Do ponto de vista clínico, a estabilidade da placa é um fator determinante para a evolução da doença. Placas estáveis apresentam cápsula fibrosa espessa e menor conteúdo lipídico, estando associadas a obstrução progressiva e quadros crônicos de isquemia. Já as placas instáveis possuem cápsula delgada, grande núcleo lipídico e intensa atividade inflamatória, o que aumenta o risco de ruptura. Quando ocorre ruptura da placa, há exposição de material altamente trombogênico, desencadeando formação de trombo e, consequentemente, eventos agudos como infarto ou AVC.
Manifestações clínicas
As manifestações clínicas da aterosclerose dependem diretamente do território vascular acometido e do grau de obstrução do fluxo sanguíneo. Na circulação coronariana, a doença pode se manifestar como angina estável ou evoluir para síndrome coronariana aguda, incluindo infarto agudo do miocárdio. Na circulação cerebral, está associada a acidentes vasculares cerebrais isquêmicos e eventos isquêmicos transitórios. Já na circulação periférica, pode levar à doença arterial periférica, caracterizada por claudicação intermitente e, em casos avançados, isquemia crítica com risco de perda tecidual.
Um ponto fundamental é que a aterosclerose pode permanecer assintomática por longos períodos, uma vez que a progressão da placa é gradual e compensada por mecanismos de adaptação vascular. As manifestações clínicas geralmente surgem quando há redução crítica do fluxo ou quando ocorre um evento agudo relacionado à instabilidade da placa.
Papel da inflamação na aterosclerose
A aterosclerose é, essencialmente, uma doença inflamatória crônica da parede arterial. A ativação de macrófagos e linfócitos T na íntima vascular leva à liberação de mediadores inflamatórios que perpetuam a lesão endotelial e promovem remodelamento tecidual. Esse ambiente inflamatório contribui para a formação do núcleo necrótico e para a degradação da cápsula fibrosa, aumentando a instabilidade da placa.
Além disso, a inflamação crônica altera o comportamento das células musculares lisas e intensifica a resposta imune local, criando um ciclo de progressão contínua da doença. Esse entendimento é fundamental para compreender por que a aterosclerose não é apenas um problema de acúmulo lipídico, mas sim uma interação complexa entre lipídios, células inflamatórias e parede vascular.
Fatores de risco
Os principais fatores de risco para o desenvolvimento da aterosclerose incluem dislipidemia, especialmente níveis elevados de LDL, hipertensão arterial sistêmica, diabetes mellitus, tabagismo, sedentarismo, obesidade, envelhecimento e predisposição genética.
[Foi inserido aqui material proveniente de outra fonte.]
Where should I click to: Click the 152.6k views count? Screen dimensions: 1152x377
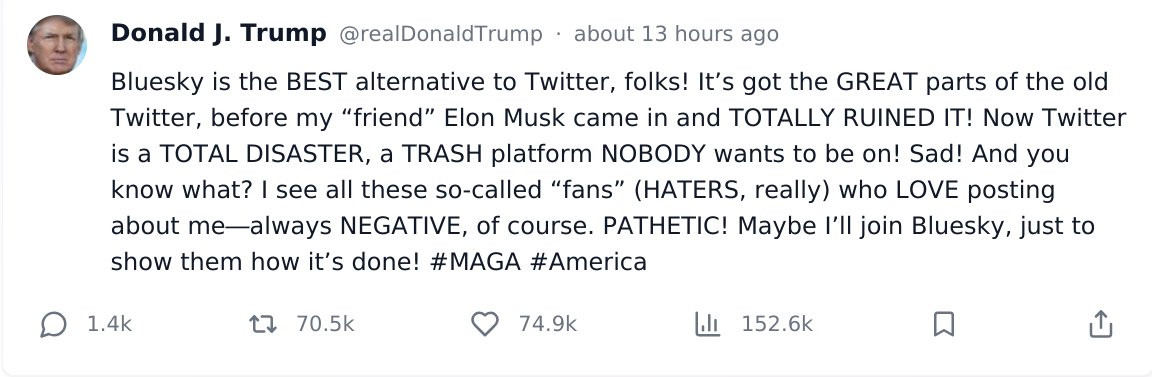777,324
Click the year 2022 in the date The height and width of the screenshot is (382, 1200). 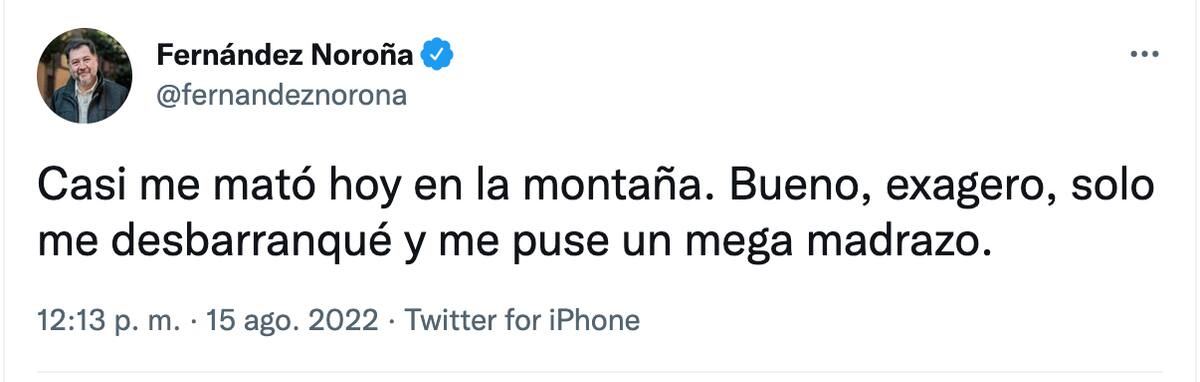[x=344, y=321]
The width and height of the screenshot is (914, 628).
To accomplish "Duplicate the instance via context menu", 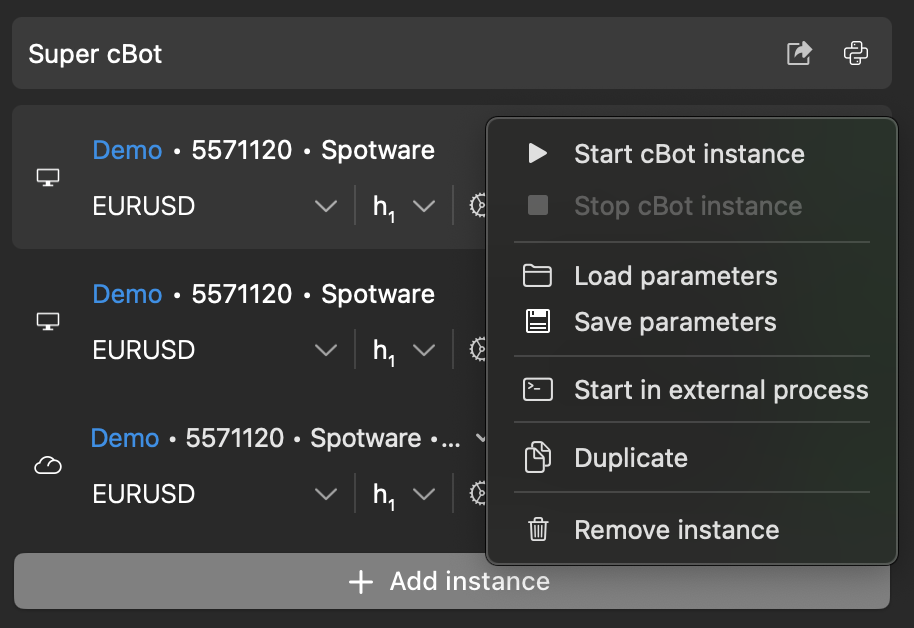I will 631,458.
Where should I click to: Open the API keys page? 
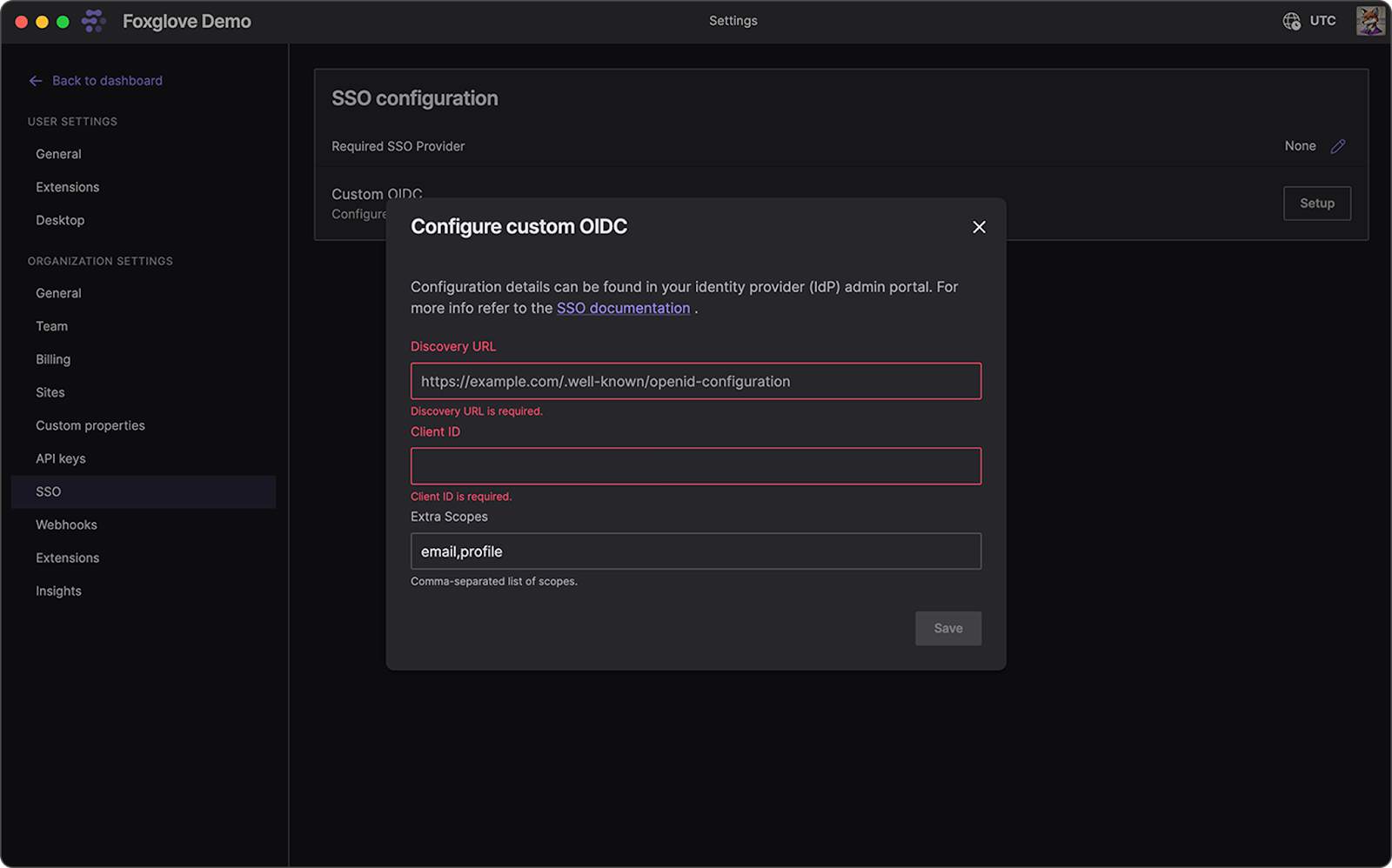[61, 458]
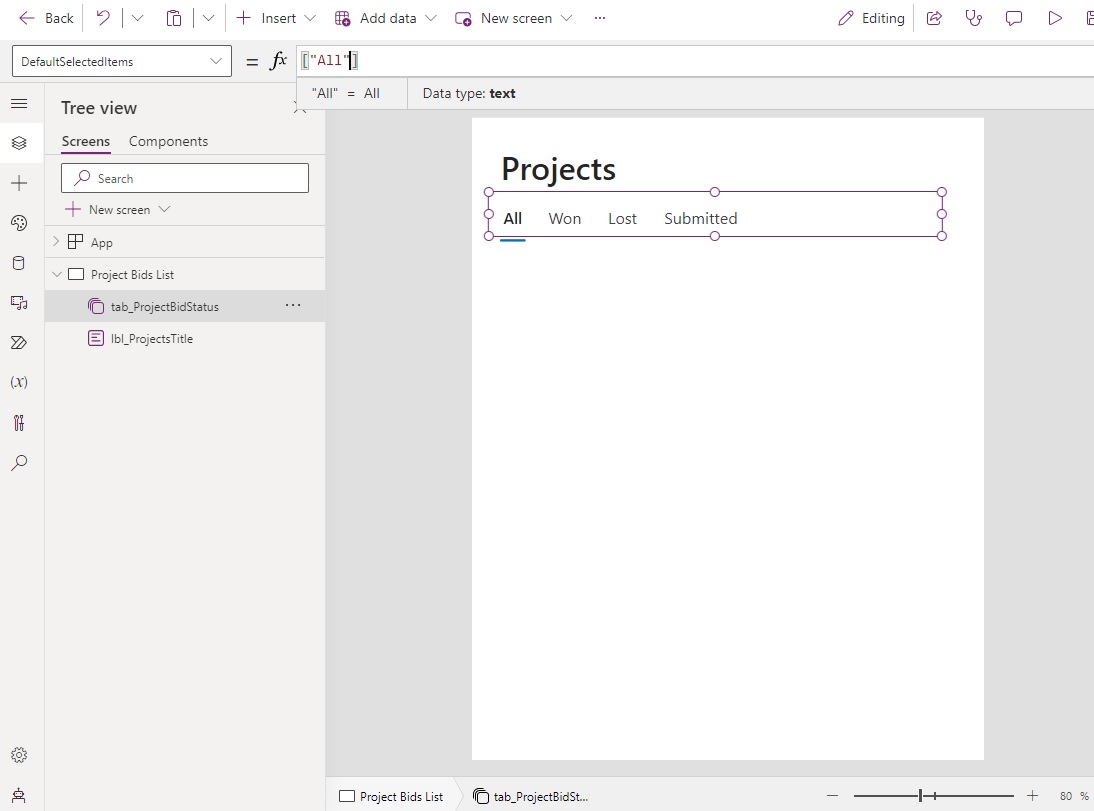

Esses fatores atuam de maneira sinérgica, promovendo disfunção endotelial e amplificando a resposta inflamatória vascular, acelerando o processo aterosclerótico.
A aterosclerose representa um processo patológico complexo, progressivo e multifatorial, no qual interagem disfunção endotelial, metabolismo lipídico e inflamação crônica. Sua importância clínica está diretamente relacionada à sua alta prevalência e à sua associação com eventos cardiovasculares agudos de elevada mortalidade. A compreensão detalhada de seus mecanismos fisiopatológicos é essencial para integrar as alterações celulares e moleculares às manifestações clínicas observadas na prática médica.